Jean-Christophe Le Toquin, délégué général de l’Association des fournisseurs d’accès et de services Internet (AFA), réagit à la dernière mouture du texte de la loi sur la société de l’information. Mal.
Quel est votre sentiment général sur le texte actuel ?
Il contient quelques beaux principes, mais dénaturés par certaines dispositions. C’est le cas, par exemple, du traitement des données de connexion : en théorie, elles doivent être effacées ; en pratique, elles seront conservées pour les enquêtes de police. Jusqu’à présent, quand la justice voulait retrouver des données de connexion, elle ne rencontrait jamais de difficulté particulière. Et là, on veut imposer aux fournisseurs d’accès qu’ils gardent ces informations quatre fois plus longtemps. En plus, il n’y a aucune spécification du type de données concernées. Le texte ne parle que de "données techniques". En pratique, ça peut être l’adresse de l’ordinateur connecté, celle des sites visités, le nombre de messages reçus et envoyés ainsi que les destinataires. De toute façon, dans nos discussions avec le gouvernement, il est apparu clairement que les services de police veulent obtenir un maximum d’informations.
En revanche, le projet de loi dispense les fournisseurs d’accès et les hébergeurs de surveiller a priori les contenus qui passent par leur intermédiaire...
Certes, le texte introduit ce principe tiré de la directive européenne sur le commerce électronique. Très bien. Le problème, c’est qu’on charge les fournisseurs d’accès d’informer l’autorité judiciaire lorsqu’ils ont connaissance d’un fait illicite. En droit français, ce type d’obligation est limité aux crimes. Là, on l’étend à tout un tas d’infractions non criminelles comme la contrefaçon. Or cette transcription de la directive est partielle, car le dispositif de la Commission européenne prévoit une collaboration entre le privé et les pouvoirs publics, l’autorité judiciaire aidant les entreprises à s’y retrouver dans ce qui est licite ou non. Par exemple, en mettant en place des hotlines comme en Belgique. Mais la loi française n’a pas du tout retenu cette optique.
Quelle est la mesure que vous contestez le plus ?
La disposition la plus inepte concerne le filtrage : le président d’un tribunal de grande instance peut ordonner d’empêcher l’accès à un site.
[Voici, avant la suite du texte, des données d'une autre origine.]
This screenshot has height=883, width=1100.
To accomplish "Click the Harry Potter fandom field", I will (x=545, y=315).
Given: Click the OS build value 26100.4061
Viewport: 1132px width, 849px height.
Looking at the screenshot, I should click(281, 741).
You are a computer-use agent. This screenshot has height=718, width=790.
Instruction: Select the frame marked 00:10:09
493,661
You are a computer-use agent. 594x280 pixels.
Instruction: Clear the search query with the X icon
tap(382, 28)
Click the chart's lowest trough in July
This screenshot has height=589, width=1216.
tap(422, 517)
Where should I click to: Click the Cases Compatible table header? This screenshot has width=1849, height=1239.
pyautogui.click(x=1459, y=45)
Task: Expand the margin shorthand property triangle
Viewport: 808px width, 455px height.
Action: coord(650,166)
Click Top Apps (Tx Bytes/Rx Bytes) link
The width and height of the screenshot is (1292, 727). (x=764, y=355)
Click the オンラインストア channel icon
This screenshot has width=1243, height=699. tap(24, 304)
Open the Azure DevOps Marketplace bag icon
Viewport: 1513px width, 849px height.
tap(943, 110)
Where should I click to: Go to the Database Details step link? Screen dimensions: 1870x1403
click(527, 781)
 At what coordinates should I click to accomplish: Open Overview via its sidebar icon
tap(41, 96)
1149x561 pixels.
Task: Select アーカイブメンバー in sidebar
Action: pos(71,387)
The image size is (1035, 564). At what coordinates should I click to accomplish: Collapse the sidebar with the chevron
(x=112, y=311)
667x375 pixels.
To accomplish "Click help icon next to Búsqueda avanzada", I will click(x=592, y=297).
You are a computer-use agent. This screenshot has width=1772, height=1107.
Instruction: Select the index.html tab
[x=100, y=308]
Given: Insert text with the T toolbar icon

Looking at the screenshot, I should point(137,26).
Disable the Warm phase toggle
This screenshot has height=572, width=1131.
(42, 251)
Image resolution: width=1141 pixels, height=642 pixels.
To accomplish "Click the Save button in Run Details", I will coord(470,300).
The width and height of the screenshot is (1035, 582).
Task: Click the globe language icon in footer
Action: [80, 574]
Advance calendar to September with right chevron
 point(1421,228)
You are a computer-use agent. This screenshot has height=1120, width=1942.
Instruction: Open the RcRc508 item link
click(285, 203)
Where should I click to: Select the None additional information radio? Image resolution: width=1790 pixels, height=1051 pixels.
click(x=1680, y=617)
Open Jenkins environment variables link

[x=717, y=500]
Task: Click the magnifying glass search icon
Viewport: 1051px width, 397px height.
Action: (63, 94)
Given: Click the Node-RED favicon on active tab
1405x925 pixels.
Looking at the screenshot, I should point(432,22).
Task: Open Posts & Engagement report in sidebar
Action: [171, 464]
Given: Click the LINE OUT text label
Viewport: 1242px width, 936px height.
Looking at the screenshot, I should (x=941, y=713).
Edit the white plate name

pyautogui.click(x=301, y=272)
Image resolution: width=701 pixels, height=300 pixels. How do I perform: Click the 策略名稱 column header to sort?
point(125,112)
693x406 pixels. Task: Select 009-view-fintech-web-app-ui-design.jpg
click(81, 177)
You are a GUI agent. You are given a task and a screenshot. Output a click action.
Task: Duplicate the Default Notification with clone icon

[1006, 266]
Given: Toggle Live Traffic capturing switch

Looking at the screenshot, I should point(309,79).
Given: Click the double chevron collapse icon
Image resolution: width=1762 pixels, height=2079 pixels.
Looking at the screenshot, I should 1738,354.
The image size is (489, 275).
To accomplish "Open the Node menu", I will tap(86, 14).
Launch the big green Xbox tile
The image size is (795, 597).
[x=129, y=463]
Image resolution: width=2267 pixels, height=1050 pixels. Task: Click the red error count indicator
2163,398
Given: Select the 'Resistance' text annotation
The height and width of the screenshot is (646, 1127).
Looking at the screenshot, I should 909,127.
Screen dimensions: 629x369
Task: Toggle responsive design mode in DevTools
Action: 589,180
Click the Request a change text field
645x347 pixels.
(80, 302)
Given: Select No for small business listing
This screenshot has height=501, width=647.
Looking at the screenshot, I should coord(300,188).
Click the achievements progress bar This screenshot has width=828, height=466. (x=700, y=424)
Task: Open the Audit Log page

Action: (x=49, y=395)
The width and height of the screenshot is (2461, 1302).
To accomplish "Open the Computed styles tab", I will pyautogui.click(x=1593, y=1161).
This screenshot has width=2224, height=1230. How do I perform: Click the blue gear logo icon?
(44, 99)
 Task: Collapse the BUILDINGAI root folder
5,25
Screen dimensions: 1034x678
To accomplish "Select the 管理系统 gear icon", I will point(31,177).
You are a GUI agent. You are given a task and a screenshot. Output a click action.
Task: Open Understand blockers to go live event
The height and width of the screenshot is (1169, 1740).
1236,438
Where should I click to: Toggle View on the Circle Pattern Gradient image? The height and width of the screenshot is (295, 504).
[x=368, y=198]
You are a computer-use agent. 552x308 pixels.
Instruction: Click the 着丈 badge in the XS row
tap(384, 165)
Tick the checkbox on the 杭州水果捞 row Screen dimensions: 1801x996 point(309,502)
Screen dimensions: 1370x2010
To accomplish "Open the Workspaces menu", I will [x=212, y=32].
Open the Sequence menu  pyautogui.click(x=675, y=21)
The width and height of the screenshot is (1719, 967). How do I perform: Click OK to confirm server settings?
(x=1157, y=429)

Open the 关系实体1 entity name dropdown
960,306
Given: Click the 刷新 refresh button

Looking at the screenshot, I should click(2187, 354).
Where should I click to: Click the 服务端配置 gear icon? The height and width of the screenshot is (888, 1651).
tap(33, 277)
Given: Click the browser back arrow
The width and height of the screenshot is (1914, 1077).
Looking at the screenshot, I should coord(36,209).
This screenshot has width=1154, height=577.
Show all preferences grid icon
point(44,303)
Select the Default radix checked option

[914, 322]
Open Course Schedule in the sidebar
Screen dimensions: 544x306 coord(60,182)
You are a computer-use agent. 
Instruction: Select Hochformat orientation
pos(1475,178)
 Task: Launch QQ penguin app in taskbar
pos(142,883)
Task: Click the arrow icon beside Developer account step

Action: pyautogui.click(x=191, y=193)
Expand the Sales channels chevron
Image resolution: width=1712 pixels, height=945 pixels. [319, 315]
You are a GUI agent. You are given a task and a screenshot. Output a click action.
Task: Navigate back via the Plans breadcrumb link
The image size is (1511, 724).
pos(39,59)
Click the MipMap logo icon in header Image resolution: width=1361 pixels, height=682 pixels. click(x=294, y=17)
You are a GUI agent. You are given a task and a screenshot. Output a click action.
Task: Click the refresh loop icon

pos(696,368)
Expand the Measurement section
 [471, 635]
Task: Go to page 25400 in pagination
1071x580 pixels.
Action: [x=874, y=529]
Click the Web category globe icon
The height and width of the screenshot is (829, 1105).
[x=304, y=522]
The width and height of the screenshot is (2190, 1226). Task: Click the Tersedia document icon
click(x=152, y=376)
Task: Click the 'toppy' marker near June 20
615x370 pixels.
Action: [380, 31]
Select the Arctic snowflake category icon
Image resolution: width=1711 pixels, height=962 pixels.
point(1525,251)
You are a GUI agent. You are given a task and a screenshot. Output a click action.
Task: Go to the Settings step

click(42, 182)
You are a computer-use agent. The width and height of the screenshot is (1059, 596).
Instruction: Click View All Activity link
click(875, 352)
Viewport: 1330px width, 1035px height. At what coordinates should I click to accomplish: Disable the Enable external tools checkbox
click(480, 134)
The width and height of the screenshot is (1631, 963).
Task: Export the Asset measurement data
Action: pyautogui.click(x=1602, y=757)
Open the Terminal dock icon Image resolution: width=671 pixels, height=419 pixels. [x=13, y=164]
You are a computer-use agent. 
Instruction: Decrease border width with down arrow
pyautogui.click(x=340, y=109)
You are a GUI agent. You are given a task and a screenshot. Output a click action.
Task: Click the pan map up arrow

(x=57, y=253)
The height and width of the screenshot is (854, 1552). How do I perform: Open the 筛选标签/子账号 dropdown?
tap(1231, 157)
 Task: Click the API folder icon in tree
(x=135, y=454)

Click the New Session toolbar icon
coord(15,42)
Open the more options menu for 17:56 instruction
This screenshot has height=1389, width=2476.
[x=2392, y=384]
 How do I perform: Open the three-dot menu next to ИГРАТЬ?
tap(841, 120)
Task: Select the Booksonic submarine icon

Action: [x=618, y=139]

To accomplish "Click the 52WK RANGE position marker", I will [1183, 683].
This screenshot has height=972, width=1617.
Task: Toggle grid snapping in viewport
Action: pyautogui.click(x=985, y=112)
Résultat : on va créer des listes noires qui feront de la pub indirecte aux sites concernés. En attendant l’exécution du jugement, les internautes pourront se connecter à ces sites, et même en créer des copies temporaires stockées sur des serveurs intermédiaires. Et les opérateurs n’auront pas la possibilité matérielle de les supprimer. Nous avions attiré l’attention du gouvernement sur ces questions. Il ne nous a pas compris. Il a arbitré dans le sens d’une solution au fort potentiel répressif. Et de toute façon, la France n’est pas la seule à promouvoir ce genre de solution. Elle existe déjà en Australie et sans doute bientôt en Allemagne.